> _Assignment_
Leaving out the pictures, retype the lines from the top of the listing through the line with "Screen dimensions: 1316x896" exactly.

> _Data for this exercise_

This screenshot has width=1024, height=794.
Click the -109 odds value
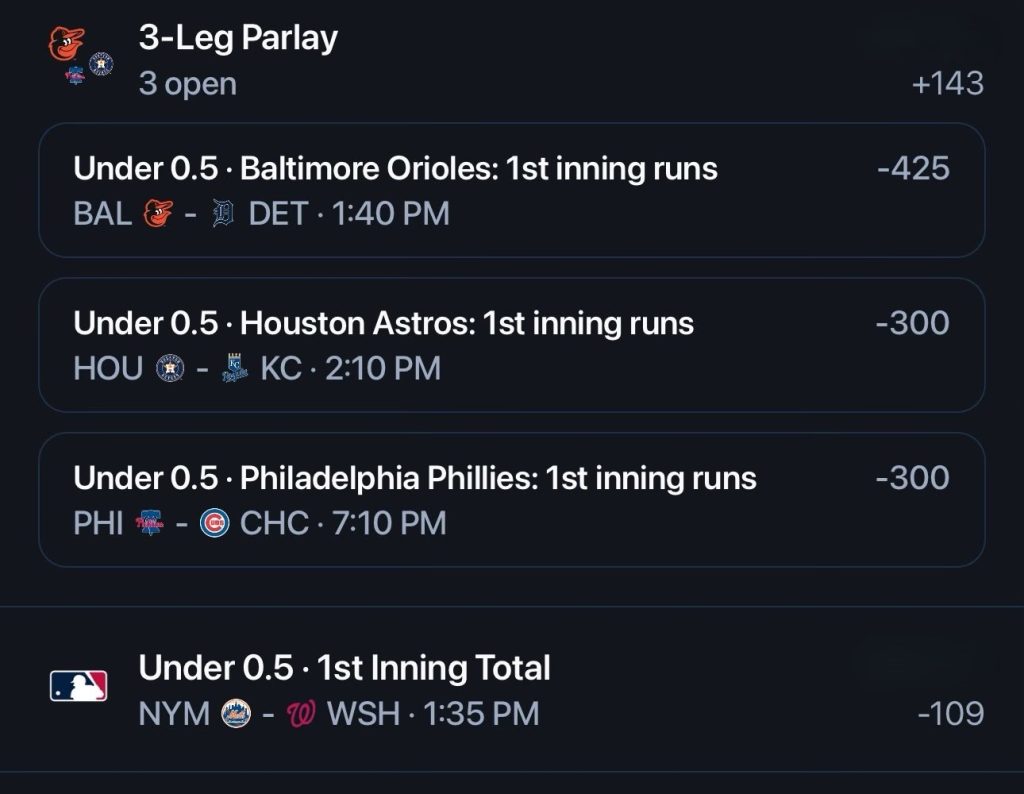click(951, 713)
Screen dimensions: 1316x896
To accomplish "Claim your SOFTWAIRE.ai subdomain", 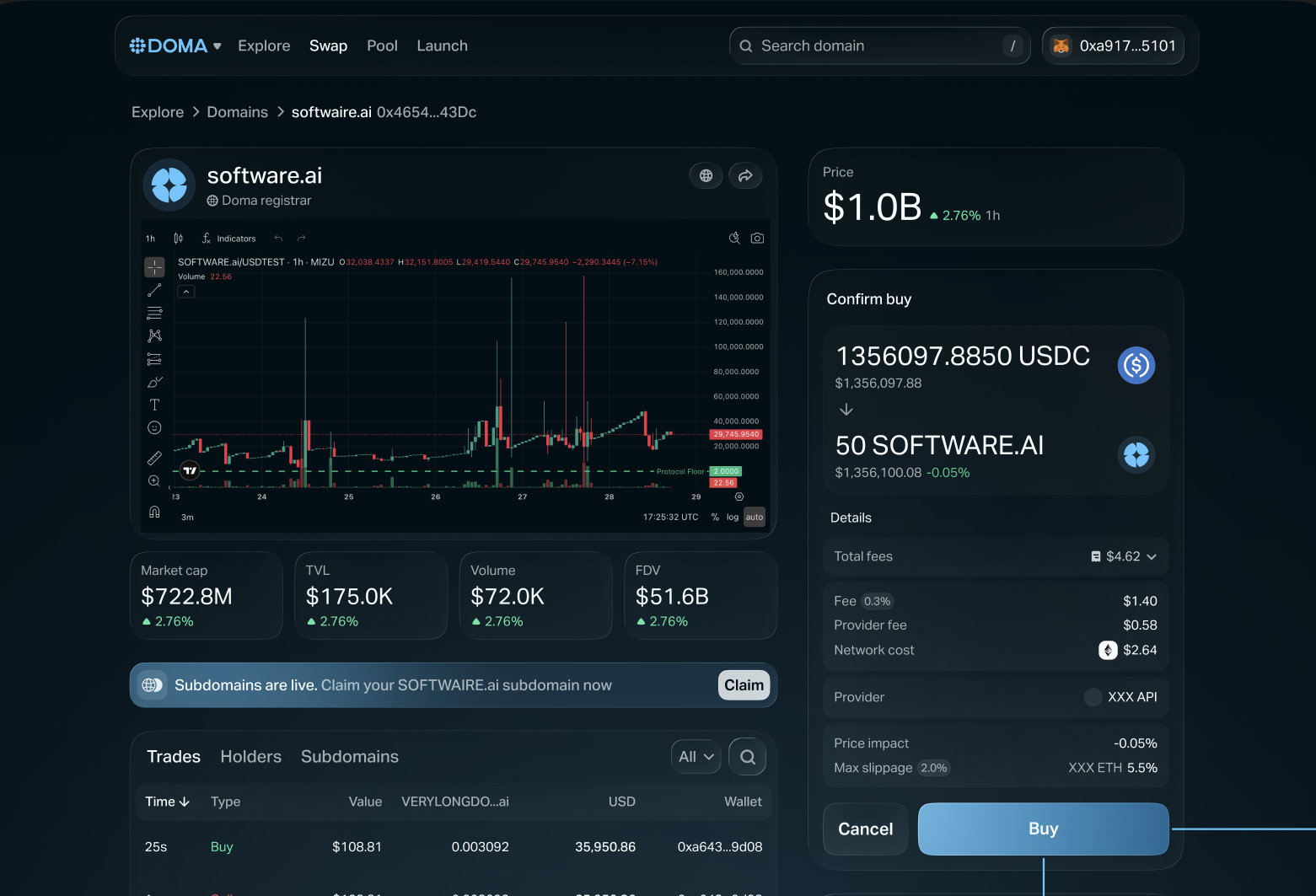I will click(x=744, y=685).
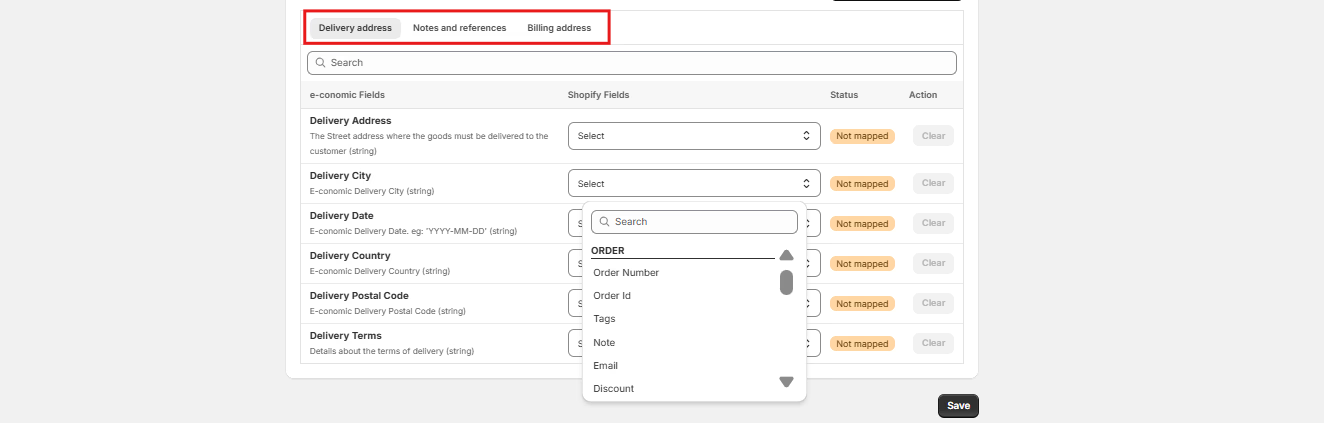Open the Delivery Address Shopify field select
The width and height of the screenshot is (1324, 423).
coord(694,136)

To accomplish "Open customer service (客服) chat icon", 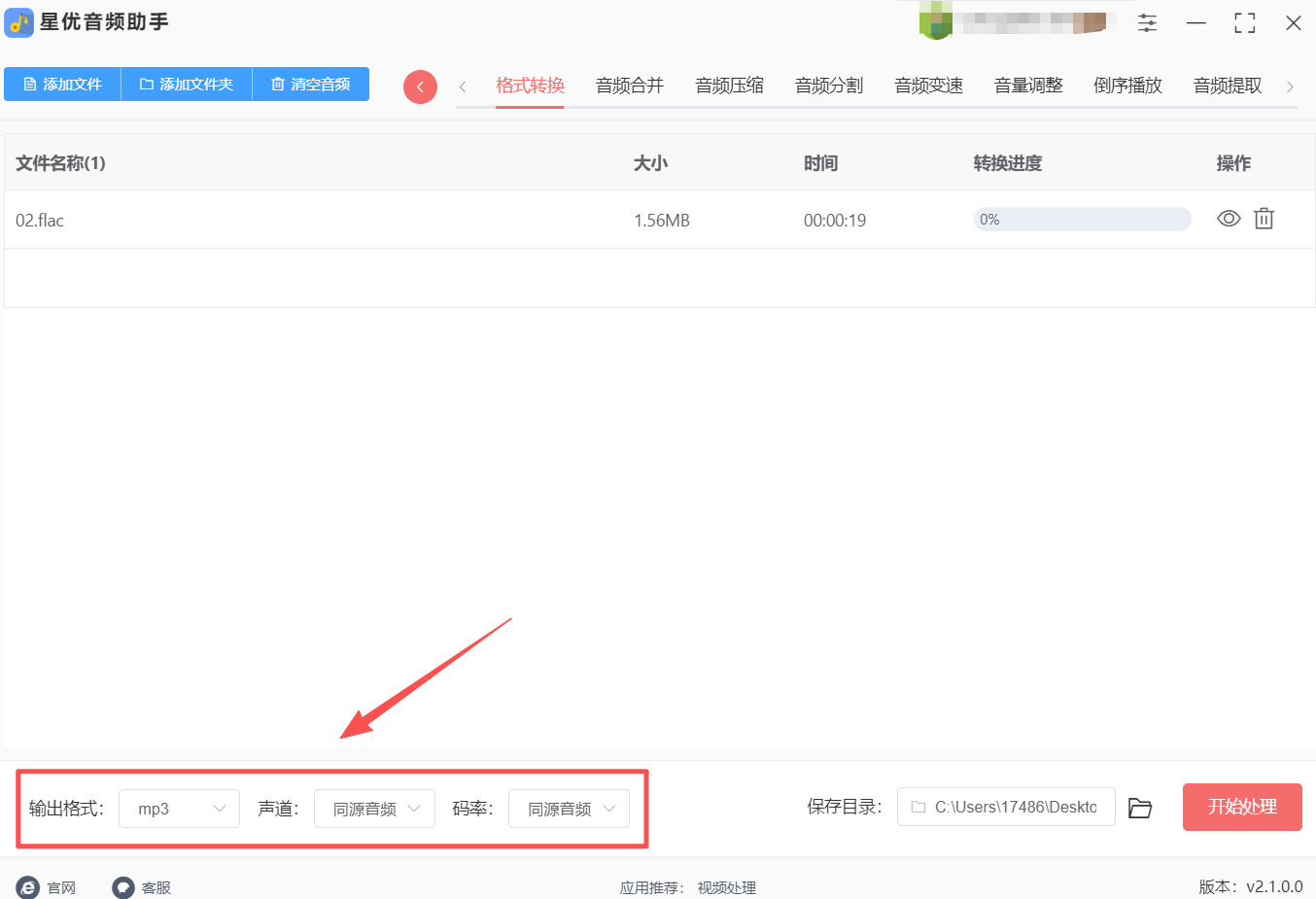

> _Response to this exercise_
This screenshot has width=1024, height=794.
Click the -109 odds value
click(951, 713)
Screen dimensions: 1316x896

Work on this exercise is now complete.